I am using the library web-scraper-headless to scrape multiple products from a website that contains pagination.
I followed the tutorial for pagination using several pagination childs of each other, below is my current sitemap and the starting url of my sitemap.
The problem is that the output data doesn't contain all products as I would expect, for example on page 39 I only got 3 different products and in that page there are 10 products, I checked the data preview using chrome extension and all the 10 products appear on data preview on page 39. Page 39 is just an example, I suppose there will be more pages where not all products were scrapped.
You could say that I am using a very short delay and the embedded jsdom wouldn't have time to process everything, but I am using 10 seconds of delay and page delay as the following settings show:
const scraperOpts = {
delay: 10000,
pageLoadDelay: 10000
};
I was expecting a total of 428 products and from the scrapping I am only getting 161 unique products, what is wrong here? Can someone please give me some guidance?

### Brief 1
Answer these questions using the scraping post.
(a) Which library is being used to scrape the products?
(b) How many products are on page 39, and how many different products came out of that page?
(c) How many products were expected in total, and how many unique products did the scraping return?
### Brief 2
Reproduce the passage from the scraping post word for word, starting with "I am using the" and going on through "products were scrapped.".

### Data section
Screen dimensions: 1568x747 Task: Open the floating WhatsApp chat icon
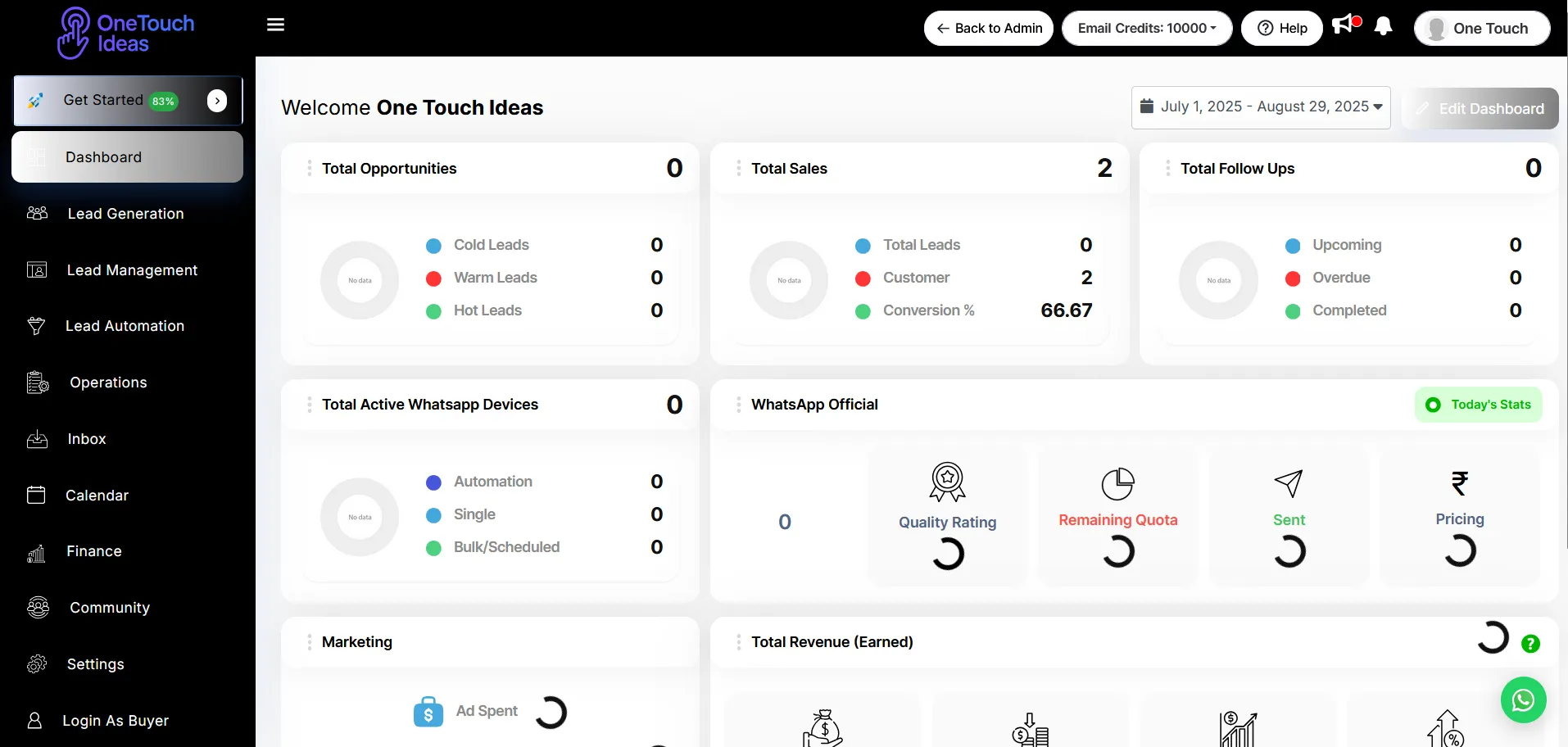tap(1523, 700)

### Full response 1
(a) web-scraper-headless
(b) Page 39 has 10 products, and only 3 different products came out of it.
(c) 428 products were expected, and the scraping returned 161 unique products.

### Full response 2
I am using the library web-scraper-headless to scrape multiple products from a website that contains pagination.
I followed the tutorial for pagination using several pagination childs of each other, below is my current sitemap and the starting url of my sitemap.
The problem is that the output data doesn't contain all products as I would expect, for example on page 39 I only got 3 different products and in that page there are 10 products, I checked the data preview using chrome extension and all the 10 products appear on data preview on page 39. Page 39 is just an example, I suppose there will be more pages where not all products were scrapped.